“Memória é uma velha louca que guarda trapos coloridos e joga comida fora”
Austin O’Malley.

(Achado do Wolfie, devidamente exibido no blog da Stella his starlight)

Se eu passo pelo caminho, ele também passa por mim.

Mutação, fluidez.

Vamos celebrar

Que o experimento tá dando certo, que o mundo e eu somos um, que eu estou feliz, que o frio não tá exagerado, que eu tenho uma câmera digital, que eu tenho um anel de veneno, que eu tenho uma roommate carioca que me empresta coisas, que eu descobri um bom motivo para ser mais organizada, que a minha irmã tá chegando, que a minha festa de aniversário já é um sucesso uma semana antes, que o meu Natal também vai ser bárbaro, que o meu cabelo tá super comprido, que eu tô com fome mas não tô chatinha, que vim de carona pra casa e não tive que andar de salto, que eu consigo falar o que penso e já vou desaprender a apanhar calada, que eu tenho uma mãe que reza por mim de hora em hora, que eu tenho um pai que morre de saudade das minhas ligações, que eu vou ao Brasil algum dia, que eu existo.
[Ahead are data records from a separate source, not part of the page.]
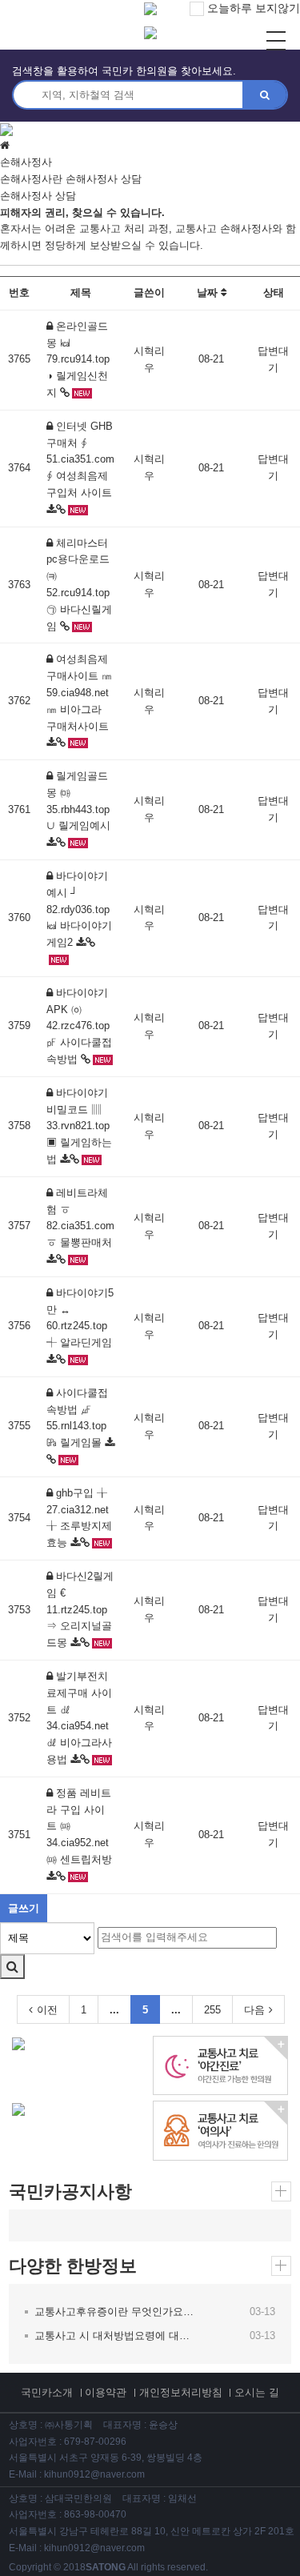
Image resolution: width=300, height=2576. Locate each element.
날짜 (209, 292)
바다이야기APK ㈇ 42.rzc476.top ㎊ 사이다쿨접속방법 (79, 1026)
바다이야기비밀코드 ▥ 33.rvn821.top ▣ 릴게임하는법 (79, 1126)
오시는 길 (256, 2392)
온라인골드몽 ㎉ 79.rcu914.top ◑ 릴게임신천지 (78, 359)
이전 (47, 2010)
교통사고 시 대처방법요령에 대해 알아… (114, 2336)
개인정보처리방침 (180, 2392)
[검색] (12, 1967)
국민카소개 (47, 2392)
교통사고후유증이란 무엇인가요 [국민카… (114, 2312)
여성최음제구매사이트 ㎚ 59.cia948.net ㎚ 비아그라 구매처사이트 (79, 692)
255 (212, 2010)
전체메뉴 (276, 41)
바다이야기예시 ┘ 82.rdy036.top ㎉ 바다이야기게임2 (79, 909)
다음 (254, 2010)
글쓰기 (23, 1908)
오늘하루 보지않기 (252, 8)
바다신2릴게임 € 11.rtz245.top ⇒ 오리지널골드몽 (80, 1609)
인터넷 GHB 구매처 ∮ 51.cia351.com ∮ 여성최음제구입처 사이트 (80, 459)
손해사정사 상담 (104, 179)
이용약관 (105, 2392)
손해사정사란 (31, 179)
Motivos bastantes e suficientes.

…gente que só coloca no blog textos e letras de música. Demonstra pouca criatividade, não? Mas ao mesmo tempo, é um alívio saber que todas as coisas já foram escritas, de uma forma ou de outra. Minha angústia já foi de outro e pode ser domada pela métrica.

Ando pela rua como a calça literária da crônica, cheia de frases soltas, notas musicais, beija-flores invadindo, sonhos onde pouso a página de sentir, a sorte de um amor tranqüilo, bocas de luar, a lua trêmula sobre as águas. As imagens se misturam tanto que já são ruído branco.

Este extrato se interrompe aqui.